• _Data supplied_:
* BEGIN *

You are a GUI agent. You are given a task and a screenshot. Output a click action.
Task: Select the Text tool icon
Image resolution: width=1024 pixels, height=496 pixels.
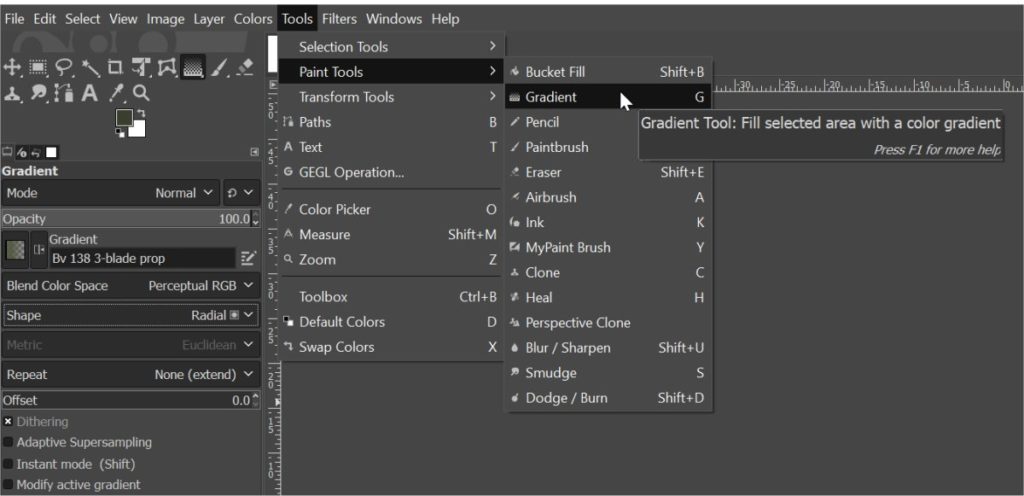click(x=89, y=93)

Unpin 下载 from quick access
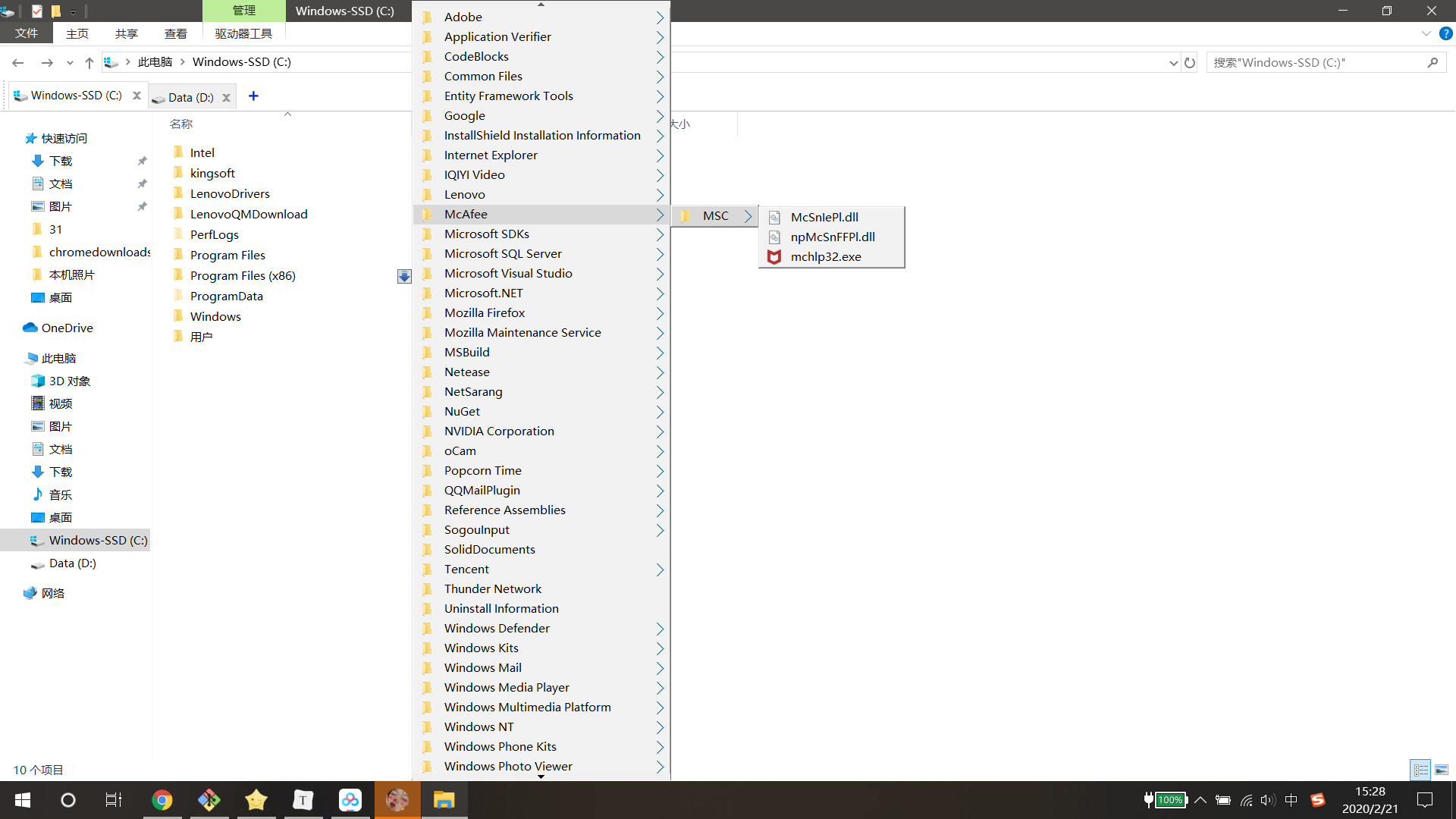[142, 161]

* END *

• _Directions for this task_: Copy out all the rows above word for word, leaving out the pictures.

• _Final result_:
You are a GUI agent. You are given a task and a screenshot. Output a click action.
Task: Select the Text tool icon
Image resolution: width=1024 pixels, height=496 pixels.
click(x=89, y=93)

Unpin 下载 from quick access
[142, 161]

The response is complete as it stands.